ITV Encore
- Logo used from 2014 to 2018
- Country: United Kingdom
- Broadcast area: United Kingdom
- Headquarters: London

Programming
- Language: English
- Picture format: 16:9 576i (SDTV) 1080i (HDTV)
- Timeshift service: ITV Encore +1

Ownership
- Owner: ITV Digital Channels Ltd (ITV plc)
- Sister channels: ITV1; ITV2; ITV3; ITV4; ITVBe; ITV Box Office; CITV;

History
- Launched: 9 June 2014
- Closed: 1 May 2018 (3 years, 10 months and 22 days)
- Replaced by: Online service (Sky Go/Now TV)

Availability (at time of closure)

Streaming media
- Sky Go: Watch live (UK only)
- Now TV: Watch live (UK only)

= ITV Encore =

ITV Encore was a British drama pay television channel in the United Kingdom that was owned by ITV Digital Channels Ltd, a division of ITV plc. The channel was exclusive to Sky's digital satellite platform, Sky Go, Now TV, and Sky Store.

The channel closed on 1 May 2018, becoming an on-demand only service available on other platforms as well as Sky.

==History==
===Launch===
ITV Encore launched at 7pm on 9 June 2014. The first programme to be shown on the channel was an episode of Agatha Christie's Poirot which was also the final programme.

The channel was ITV's first new channel launch in over eight years, and formed part of a wider four-year partnership with Sky – ITV's largest ever with a platform operator. It was also the first ITV-branded subscription channel since ITV Sport Channel closed down in 2002.

Records from a data source
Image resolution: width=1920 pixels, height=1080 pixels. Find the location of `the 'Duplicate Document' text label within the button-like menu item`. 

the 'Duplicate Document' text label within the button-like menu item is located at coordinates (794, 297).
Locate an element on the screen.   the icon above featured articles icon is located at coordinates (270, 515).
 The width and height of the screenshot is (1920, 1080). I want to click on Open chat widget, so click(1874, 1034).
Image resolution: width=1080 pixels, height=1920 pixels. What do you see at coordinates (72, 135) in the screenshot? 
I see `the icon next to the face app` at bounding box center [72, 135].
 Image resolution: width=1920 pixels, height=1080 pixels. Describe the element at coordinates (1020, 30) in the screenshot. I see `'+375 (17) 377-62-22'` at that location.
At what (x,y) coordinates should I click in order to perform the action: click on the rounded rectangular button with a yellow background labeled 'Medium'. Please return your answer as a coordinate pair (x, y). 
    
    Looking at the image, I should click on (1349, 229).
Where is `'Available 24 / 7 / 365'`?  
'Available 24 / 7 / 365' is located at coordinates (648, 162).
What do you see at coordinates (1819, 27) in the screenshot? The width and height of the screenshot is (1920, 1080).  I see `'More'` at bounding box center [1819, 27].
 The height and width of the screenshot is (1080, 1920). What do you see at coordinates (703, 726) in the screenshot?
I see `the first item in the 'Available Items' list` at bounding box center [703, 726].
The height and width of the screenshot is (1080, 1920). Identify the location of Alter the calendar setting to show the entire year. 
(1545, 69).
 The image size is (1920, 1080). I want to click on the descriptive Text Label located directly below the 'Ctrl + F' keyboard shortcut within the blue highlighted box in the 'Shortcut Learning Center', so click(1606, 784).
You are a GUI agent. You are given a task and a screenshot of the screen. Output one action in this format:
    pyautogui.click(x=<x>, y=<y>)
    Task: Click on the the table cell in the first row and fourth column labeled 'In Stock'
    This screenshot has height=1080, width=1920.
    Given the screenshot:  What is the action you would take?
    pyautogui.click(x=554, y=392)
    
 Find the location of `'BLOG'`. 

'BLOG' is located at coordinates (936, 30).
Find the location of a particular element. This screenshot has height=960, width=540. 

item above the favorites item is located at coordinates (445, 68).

**Direction:** Write the next part of the ITV Encore article, picking up after its final sentence. The entries above play no part in what comes next.

**Exercise result:**
===ITV Encore +1===
A one-hour timeshifted mirror of ITV Encore launched alongside the parent channel, broadcast on Sky channel 193 (a channel slot ITV had acquired from the Information TV group). ITV Encore +1 temporarily closed on 1 October 2014 (ITV3 +1 took its old slot), to make space for ITVBe, which launched on channel 179. ITV Encore +1 was re-added to the channel lineup on 15 December 2014 on channel 208, the same day ITVBe +1 was added to the Sky and Freesat platforms. It moved to channel 268 on 1 August 2017, a slot previously taken by ITV4 HD, as part of a reshuffling which included ITVBe moving to channel 149, a slot they had acquired from AMC Networks International Zone.

===ITV Encore HD===
A high-definition service also launched on Sky channel 298, on the same day as ITV Encore. It broadcasts ITV dramas in high-definition. ITV Encore HD moved to Sky channel 263 on 19 August 2014, following more spaces in the Entertainment genre to be added, and the Lifestyle genre being shortened. On 15 December 2014, it moved again to Sky channel 269, to make space for ITVBe +1 and ITV Encore +1 (as ITV3 HD took its old place). It moved back to channel 263 on 1 August 2017, with CBS Drama taking its old place.

==Closure==
It was confirmed by an ITV spokesperson in November 2017 that the linear television service ITV Encore would close in Spring 2018.

ITV Encore closed at midnight on 1 May 2018 as part of Sky's major EPG reshuffle. The last programme shown on the channel was Agatha Christie's Poirot The Plymouth Express. Its Sky EPG slot was taken by Sky Two.

==Former programming==
ITV Encore broadcast some of ITV's most successful drama series of recent years. Since January 2015, ITV Encore also showed original drama, commissioned for the channel. This move was to attract new viewers to the channel, and to the Sky TV platform.

===First-run===
- Jordskott (2015–2018)
- The Americans (2015–2018; shown on ITV from 2013–2014)
- Ängelby (2016–2018)

===Original commissions===
- The Frankenstein Chronicles (2015–2018)
- Harlots (2017–2018)
- Houdini & Doyle (2016)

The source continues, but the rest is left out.